Standards and tools to transform data from SQL to RDF
I recommend to RDF beginners to start with tools which implements a Direct Mapping from a database. Direct Mapping is defined as a mapping that mirrors the database schema in RDF with a minimal effort required to implement it. There have also been efforts to let users annotate the SQL code to provide the same capability e.g the work done by the FlyWeb project
- My first mapping from RDB to RDF using a direct mapping http://ivan-herman.name/2010/11/19/my-first-mapping-from-direct-mapping/
- Future of FlyWeb work on Chado OWL ontology and RDF mapping http://generic-model-organism-system-database.450254.n5.nabble.com/Futur...

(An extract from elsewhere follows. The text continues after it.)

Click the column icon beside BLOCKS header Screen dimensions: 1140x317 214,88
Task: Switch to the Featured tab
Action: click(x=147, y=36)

These tools are not only interesting for users willing to transform an existing database. MOLGENIS http://sourceforge.net/projects/molgenis/ is a tool to allow users to create their own TAB-delimited format to record science data and then move it into RDF (using D2RQ) to allow other apps to process it. The starting point is a couple of XML files (one for the data model and one for the UI) with a simple syntax (there is a utility to extract the data model one from an existing database). Out of these original "models", the MOLGENIS project aims to derive a range of tools including a R API and RDF access using D2RQ in a comparable way to what has been done in the FlyWeb project.
LOD and ontology
The gap between "lightweight semantics" like LOD and ontology-based approach is much smaller than it used to be. The Datatype Reasoning capabilities enabled by the OWL2 standard http://www.w3.org/TR/owl2-overview/ and the new features provided by ontology engineering tools like SPARQL-DL http://www.w3.org/2001/sw/wiki/SPARQL-DL can help LOD users to exploit ontology content even if it is mixed with numerical data.
Graph databases (NoSQL)
Finally, Graph databases may also have a role to play in future Linked Open Data infrastructures because there are new (and also old) products now fighting over a market niche which is roughly half way between traditional databases and triple stores.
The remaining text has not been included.